Friday, April 17, 2009
TC: White Monkey
Das Affchen (The Little Monkey): Franz Marc, 1910 (Stadtische Galerie im Lenbachhhaus, Munchen)
Every day there are moments that do not seem to lead directly into the next moment. It must be those isolated moments, laid end to end, in which Zeno's arrow tries to cross the sky.
Since Zeno's arrow exists only inside his paradox, it can never land, and since, in those isolated moments, we too begin to take on the immateriality of a logical demonstration, there is no use in further discussion of that arrow.
A silence falls over the room.
All this is happening in a dream, or perhaps as if in a dream.
This is not the loud logical silence of a glacier but the muffled baffling silence of a dream. In the dream there is a forest, and in the forest there are monkeys whose bodies give off light.
We'll never visit the forest.
It makes more sense at the moment to think of a white monkey slowly fading back over a period of many long years into and gradually being absorbed by the surface--linen, paper, copper, wood--on which it is painted.
Or, perhaps, to think of the final note in a piece of music. The ripples of sound ebb away and finally there is no hint of reverberation left anywhere, silence fills the room.

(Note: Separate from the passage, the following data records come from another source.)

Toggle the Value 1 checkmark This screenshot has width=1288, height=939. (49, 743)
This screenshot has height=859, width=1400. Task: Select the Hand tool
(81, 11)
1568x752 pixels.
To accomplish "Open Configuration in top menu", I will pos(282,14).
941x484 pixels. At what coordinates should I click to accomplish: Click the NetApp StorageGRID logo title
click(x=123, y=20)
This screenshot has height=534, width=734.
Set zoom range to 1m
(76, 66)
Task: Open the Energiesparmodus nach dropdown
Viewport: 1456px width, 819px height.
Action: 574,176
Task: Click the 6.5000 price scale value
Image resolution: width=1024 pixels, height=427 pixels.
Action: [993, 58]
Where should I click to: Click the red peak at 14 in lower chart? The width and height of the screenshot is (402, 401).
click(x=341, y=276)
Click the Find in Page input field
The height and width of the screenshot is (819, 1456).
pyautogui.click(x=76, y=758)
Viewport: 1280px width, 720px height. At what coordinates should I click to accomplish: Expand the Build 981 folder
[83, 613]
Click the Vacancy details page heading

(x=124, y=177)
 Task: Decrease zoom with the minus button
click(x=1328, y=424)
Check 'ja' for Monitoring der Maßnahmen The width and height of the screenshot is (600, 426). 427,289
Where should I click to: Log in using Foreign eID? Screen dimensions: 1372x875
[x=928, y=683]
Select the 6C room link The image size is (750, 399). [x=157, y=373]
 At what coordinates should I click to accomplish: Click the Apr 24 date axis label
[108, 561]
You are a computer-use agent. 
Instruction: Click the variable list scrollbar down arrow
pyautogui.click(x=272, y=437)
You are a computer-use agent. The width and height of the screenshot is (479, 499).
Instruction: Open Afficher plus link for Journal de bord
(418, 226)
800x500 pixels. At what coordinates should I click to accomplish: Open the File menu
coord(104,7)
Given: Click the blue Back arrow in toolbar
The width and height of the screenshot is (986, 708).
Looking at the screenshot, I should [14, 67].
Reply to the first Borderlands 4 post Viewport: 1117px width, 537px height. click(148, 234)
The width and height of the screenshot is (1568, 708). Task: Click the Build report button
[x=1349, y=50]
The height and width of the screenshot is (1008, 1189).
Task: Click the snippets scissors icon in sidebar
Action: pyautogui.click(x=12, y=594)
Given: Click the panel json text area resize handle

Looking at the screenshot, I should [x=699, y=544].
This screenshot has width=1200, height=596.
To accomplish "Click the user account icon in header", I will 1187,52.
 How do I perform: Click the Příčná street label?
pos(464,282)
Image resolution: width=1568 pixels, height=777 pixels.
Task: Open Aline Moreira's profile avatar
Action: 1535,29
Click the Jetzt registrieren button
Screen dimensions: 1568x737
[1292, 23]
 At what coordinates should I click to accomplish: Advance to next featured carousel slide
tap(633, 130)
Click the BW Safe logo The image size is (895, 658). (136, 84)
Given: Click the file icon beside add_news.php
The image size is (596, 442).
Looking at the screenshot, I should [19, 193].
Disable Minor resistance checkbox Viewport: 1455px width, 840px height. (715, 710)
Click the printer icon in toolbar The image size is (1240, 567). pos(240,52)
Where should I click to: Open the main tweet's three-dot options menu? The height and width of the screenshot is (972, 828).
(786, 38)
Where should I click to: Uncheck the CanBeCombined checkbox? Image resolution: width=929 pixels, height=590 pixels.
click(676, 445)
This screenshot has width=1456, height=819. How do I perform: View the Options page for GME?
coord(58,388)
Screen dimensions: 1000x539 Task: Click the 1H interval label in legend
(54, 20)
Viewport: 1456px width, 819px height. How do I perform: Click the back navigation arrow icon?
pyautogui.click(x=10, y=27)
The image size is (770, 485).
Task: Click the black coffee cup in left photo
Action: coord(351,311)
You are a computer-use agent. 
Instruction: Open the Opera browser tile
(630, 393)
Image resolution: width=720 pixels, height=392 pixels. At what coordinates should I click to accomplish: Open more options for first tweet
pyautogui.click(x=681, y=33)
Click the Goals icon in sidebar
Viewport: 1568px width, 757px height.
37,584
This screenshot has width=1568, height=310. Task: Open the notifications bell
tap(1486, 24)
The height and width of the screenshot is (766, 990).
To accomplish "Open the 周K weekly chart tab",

This is not the cold silence of a paradox but the warm silence of a terrarium kept continually alive and in motion as in a dream without the isolation of sleep. As this silence takes hold of us it appears we're meant to experience life on a dying planet by becoming aware of other life. But this will not be easy.
If a lion could talk, we would not understand him.
Whether or not the white monkey also has such dreams we shall never know.
Study of Birds and Monkeys (detail): Circle of Jan van Kessel, 1660-1670 (National Gallery of Art, Washington, D.C.)